For the Conservatives, the main criticism centres on how the bill would be implemented, and specifically what steps the owner would have to take to determine if the purchaser had the resources necessary to take over the vessel.

B.C. Conservative MP Ellis Ross credited Weiler’s intent in introducing the bill, but worried that it could create a “legal mess.”

“I do not know how a buyer would ensure that the new owner could actually maintain a boat. We do not do that with vehicles or anything else,” he said during second reading debate in February.

“It is going to be interesting to see how the government or the regulator would ensure that that happens. I can see it being a legal mess. I can see it going before the courts. Unless there are some provisions that would come out in the regulations later to show the steps that a seller would have to take to ensure that the buyer is not reckless.”

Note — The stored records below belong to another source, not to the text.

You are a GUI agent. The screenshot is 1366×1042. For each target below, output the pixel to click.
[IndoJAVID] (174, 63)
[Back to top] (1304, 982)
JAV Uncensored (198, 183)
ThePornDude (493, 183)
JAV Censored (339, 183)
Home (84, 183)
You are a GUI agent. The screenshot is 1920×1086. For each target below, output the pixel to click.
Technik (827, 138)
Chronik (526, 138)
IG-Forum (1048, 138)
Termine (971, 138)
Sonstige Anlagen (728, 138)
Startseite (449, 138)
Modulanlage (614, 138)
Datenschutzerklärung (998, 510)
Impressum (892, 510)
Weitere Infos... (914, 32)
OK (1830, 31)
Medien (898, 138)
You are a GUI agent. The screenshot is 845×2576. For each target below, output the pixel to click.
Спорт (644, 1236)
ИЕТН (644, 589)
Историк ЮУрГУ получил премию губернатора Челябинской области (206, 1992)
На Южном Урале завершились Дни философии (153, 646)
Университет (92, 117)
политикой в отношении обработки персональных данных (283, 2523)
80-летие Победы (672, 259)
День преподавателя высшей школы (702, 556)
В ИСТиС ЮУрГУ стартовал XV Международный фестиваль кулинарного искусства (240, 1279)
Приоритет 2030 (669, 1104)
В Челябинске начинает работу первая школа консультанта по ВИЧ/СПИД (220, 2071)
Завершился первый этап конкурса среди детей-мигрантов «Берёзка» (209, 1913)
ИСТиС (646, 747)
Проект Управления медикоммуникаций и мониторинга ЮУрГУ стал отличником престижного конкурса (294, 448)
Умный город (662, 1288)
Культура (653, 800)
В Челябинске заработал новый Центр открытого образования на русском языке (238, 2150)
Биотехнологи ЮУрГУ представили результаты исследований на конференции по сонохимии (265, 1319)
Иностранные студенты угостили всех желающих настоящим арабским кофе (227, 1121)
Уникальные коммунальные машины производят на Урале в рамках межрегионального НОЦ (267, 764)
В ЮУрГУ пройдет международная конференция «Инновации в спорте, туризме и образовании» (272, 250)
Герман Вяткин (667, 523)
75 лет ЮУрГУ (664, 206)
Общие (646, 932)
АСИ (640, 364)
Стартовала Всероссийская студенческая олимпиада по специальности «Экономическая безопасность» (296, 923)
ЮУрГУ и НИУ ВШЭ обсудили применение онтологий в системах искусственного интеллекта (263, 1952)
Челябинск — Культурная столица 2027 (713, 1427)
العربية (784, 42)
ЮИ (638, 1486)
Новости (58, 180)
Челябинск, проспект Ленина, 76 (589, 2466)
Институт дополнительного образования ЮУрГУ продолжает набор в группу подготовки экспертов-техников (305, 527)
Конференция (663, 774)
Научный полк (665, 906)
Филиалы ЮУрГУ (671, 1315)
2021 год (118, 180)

Weiler said this could be remedied by requiring disclosures from the seller on the state of the vessel and the buyer on their ability to take care of it. While it would fall short of definitive proof, he said it would would create more steps in the process that would help “mitigate the risk” of dubious sales.

As for the bill, Weiler said he’d be open to amendments during clause-by-clause review that could help address these concerns from the opposition.

That would likely happen in the fall as the House has powered down for the summer recess.

In the last week of the spring sitting, Weiler appeared at the House environment committee in what will likely be the only meeting hearing from witnesses about the one-page bill.

The bill also seeks to clarify that dumping into Canada’s waters is a strict liability offence, meaning the courts would no longer have to prove intent. 

Weiler said this is a response to how courts are interpreting the Canadian Environmental Protection Act, referencing the legal saga involving the MV Marathassa, which dumped 2,700 litres of oil into Vancouver’s English Bay in 2015.

The operator was acquitted of a charge under the act in 2019 because the court found the law was designed to only prosecute deliberate disposals in Canadian waters, not unintentional discharges. 

Weiler called the court’s interpretation a “big shift in what the original intent of the legislation was,” and said it made it very challenging to successfully prosecute spills from vessels.

For strict liability offences, the prosecution only needs to prove the accused committed the act. Once that’s been proven, the accused can only argue they took all reasonable measures to prevent the act from taking place, known as the due diligence defence.

The operator of the MV Marathassa successfully used this defence for a charge laid under the Canada Shipping Act. The court found there was no way for the crew to identify a defect in the vessel blamed for the spill.